## ACTIVITY
Reproduce each of the entries below word for word, with nothing changed or left out.

-------- ENTRIES SHOWN

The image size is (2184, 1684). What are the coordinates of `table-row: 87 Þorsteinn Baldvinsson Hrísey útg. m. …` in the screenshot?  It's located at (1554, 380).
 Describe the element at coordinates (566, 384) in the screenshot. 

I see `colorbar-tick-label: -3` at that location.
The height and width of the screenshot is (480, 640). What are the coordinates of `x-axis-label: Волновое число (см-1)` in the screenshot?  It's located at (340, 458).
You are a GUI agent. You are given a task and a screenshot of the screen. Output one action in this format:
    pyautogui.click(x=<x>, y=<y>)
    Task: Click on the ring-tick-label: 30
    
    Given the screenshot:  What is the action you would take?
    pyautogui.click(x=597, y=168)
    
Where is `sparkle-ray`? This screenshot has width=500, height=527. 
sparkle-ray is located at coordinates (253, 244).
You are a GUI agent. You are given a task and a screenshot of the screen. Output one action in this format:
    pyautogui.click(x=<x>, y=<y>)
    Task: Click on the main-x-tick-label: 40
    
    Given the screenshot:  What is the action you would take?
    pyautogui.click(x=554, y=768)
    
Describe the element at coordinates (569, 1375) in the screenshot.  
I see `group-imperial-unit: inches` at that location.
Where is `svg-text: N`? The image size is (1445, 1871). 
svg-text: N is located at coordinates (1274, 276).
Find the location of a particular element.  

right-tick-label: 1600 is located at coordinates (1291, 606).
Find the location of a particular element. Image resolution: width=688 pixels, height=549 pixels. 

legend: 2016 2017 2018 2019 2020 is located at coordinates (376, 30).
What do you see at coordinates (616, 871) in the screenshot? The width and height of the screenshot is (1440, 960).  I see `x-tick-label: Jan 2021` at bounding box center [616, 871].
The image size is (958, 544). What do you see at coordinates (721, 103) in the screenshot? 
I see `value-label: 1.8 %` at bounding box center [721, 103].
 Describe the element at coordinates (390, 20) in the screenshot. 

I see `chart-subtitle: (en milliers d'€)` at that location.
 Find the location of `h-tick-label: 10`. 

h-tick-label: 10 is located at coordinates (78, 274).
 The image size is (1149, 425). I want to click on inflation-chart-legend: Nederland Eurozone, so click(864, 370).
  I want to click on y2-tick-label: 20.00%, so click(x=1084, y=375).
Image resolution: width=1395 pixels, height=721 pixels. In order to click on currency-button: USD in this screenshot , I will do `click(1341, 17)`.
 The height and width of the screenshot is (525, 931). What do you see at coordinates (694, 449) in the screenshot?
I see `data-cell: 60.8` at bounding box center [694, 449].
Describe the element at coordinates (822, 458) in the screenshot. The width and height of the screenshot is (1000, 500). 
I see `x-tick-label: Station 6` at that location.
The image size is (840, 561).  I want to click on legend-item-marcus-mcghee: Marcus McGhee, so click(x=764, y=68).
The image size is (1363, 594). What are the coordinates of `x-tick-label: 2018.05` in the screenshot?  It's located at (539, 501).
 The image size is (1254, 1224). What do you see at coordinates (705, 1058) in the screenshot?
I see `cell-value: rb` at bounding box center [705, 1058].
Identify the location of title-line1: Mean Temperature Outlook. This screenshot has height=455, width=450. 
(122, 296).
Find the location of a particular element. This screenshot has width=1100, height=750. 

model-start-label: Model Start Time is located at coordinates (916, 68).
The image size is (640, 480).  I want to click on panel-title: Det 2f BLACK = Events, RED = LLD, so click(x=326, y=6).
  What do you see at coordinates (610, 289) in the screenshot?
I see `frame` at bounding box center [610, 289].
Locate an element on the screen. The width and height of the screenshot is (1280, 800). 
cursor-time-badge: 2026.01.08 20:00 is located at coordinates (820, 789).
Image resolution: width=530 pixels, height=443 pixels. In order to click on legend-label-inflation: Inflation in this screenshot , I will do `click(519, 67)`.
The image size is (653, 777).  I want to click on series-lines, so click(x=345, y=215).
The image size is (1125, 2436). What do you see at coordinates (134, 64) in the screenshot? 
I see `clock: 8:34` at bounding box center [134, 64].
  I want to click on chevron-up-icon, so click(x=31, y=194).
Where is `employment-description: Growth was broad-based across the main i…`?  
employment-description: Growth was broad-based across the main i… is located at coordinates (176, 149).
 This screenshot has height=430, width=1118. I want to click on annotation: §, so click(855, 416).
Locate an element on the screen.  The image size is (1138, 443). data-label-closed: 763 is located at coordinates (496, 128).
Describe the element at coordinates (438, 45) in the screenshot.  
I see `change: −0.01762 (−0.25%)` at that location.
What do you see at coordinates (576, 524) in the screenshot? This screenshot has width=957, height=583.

----------------

## FINAL ANSWER
The image size is (2184, 1684). What are the coordinates of `table-row: 87 Þorsteinn Baldvinsson Hrísey útg. m. …` in the screenshot?  It's located at (1554, 380).
 Describe the element at coordinates (566, 384) in the screenshot. 

I see `colorbar-tick-label: -3` at that location.
The height and width of the screenshot is (480, 640). What are the coordinates of `x-axis-label: Волновое число (см-1)` in the screenshot?  It's located at (340, 458).
You are a GUI agent. You are given a task and a screenshot of the screen. Output one action in this format:
    pyautogui.click(x=<x>, y=<y>)
    Task: Click on the ring-tick-label: 30
    
    Given the screenshot:  What is the action you would take?
    pyautogui.click(x=597, y=168)
    
Where is `sparkle-ray`? This screenshot has width=500, height=527. 
sparkle-ray is located at coordinates (253, 244).
You are a GUI agent. You are given a task and a screenshot of the screen. Output one action in this format:
    pyautogui.click(x=<x>, y=<y>)
    Task: Click on the main-x-tick-label: 40
    
    Given the screenshot:  What is the action you would take?
    pyautogui.click(x=554, y=768)
    
Describe the element at coordinates (569, 1375) in the screenshot.  
I see `group-imperial-unit: inches` at that location.
Where is `svg-text: N`? The image size is (1445, 1871). 
svg-text: N is located at coordinates (1274, 276).
Find the location of a particular element.  

right-tick-label: 1600 is located at coordinates (1291, 606).
Find the location of a particular element. Image resolution: width=688 pixels, height=549 pixels. 

legend: 2016 2017 2018 2019 2020 is located at coordinates (376, 30).
What do you see at coordinates (616, 871) in the screenshot? The width and height of the screenshot is (1440, 960).  I see `x-tick-label: Jan 2021` at bounding box center [616, 871].
The image size is (958, 544). What do you see at coordinates (721, 103) in the screenshot? 
I see `value-label: 1.8 %` at bounding box center [721, 103].
 Describe the element at coordinates (390, 20) in the screenshot. 

I see `chart-subtitle: (en milliers d'€)` at that location.
 Find the location of `h-tick-label: 10`. 

h-tick-label: 10 is located at coordinates (78, 274).
 The image size is (1149, 425). I want to click on inflation-chart-legend: Nederland Eurozone, so click(864, 370).
  I want to click on y2-tick-label: 20.00%, so click(x=1084, y=375).
Image resolution: width=1395 pixels, height=721 pixels. In order to click on currency-button: USD in this screenshot , I will do `click(1341, 17)`.
 The height and width of the screenshot is (525, 931). What do you see at coordinates (694, 449) in the screenshot?
I see `data-cell: 60.8` at bounding box center [694, 449].
Describe the element at coordinates (822, 458) in the screenshot. The width and height of the screenshot is (1000, 500). 
I see `x-tick-label: Station 6` at that location.
The image size is (840, 561).  I want to click on legend-item-marcus-mcghee: Marcus McGhee, so click(x=764, y=68).
The image size is (1363, 594). What are the coordinates of `x-tick-label: 2018.05` in the screenshot?  It's located at (539, 501).
 The image size is (1254, 1224). What do you see at coordinates (705, 1058) in the screenshot?
I see `cell-value: rb` at bounding box center [705, 1058].
Identify the location of title-line1: Mean Temperature Outlook. This screenshot has height=455, width=450. 
(122, 296).
Find the location of a particular element. This screenshot has width=1100, height=750. 

model-start-label: Model Start Time is located at coordinates (916, 68).
The image size is (640, 480).  I want to click on panel-title: Det 2f BLACK = Events, RED = LLD, so click(x=326, y=6).
  What do you see at coordinates (610, 289) in the screenshot?
I see `frame` at bounding box center [610, 289].
Locate an element on the screen. The width and height of the screenshot is (1280, 800). 
cursor-time-badge: 2026.01.08 20:00 is located at coordinates (820, 789).
Image resolution: width=530 pixels, height=443 pixels. In order to click on legend-label-inflation: Inflation in this screenshot , I will do `click(519, 67)`.
The image size is (653, 777).  I want to click on series-lines, so click(x=345, y=215).
The image size is (1125, 2436). What do you see at coordinates (134, 64) in the screenshot? 
I see `clock: 8:34` at bounding box center [134, 64].
  I want to click on chevron-up-icon, so click(x=31, y=194).
Where is `employment-description: Growth was broad-based across the main i…`?  
employment-description: Growth was broad-based across the main i… is located at coordinates (176, 149).
 This screenshot has height=430, width=1118. I want to click on annotation: §, so click(855, 416).
Locate an element on the screen.  The image size is (1138, 443). data-label-closed: 763 is located at coordinates (496, 128).
Describe the element at coordinates (438, 45) in the screenshot.  
I see `change: −0.01762 (−0.25%)` at that location.
What do you see at coordinates (576, 524) in the screenshot? This screenshot has width=957, height=583.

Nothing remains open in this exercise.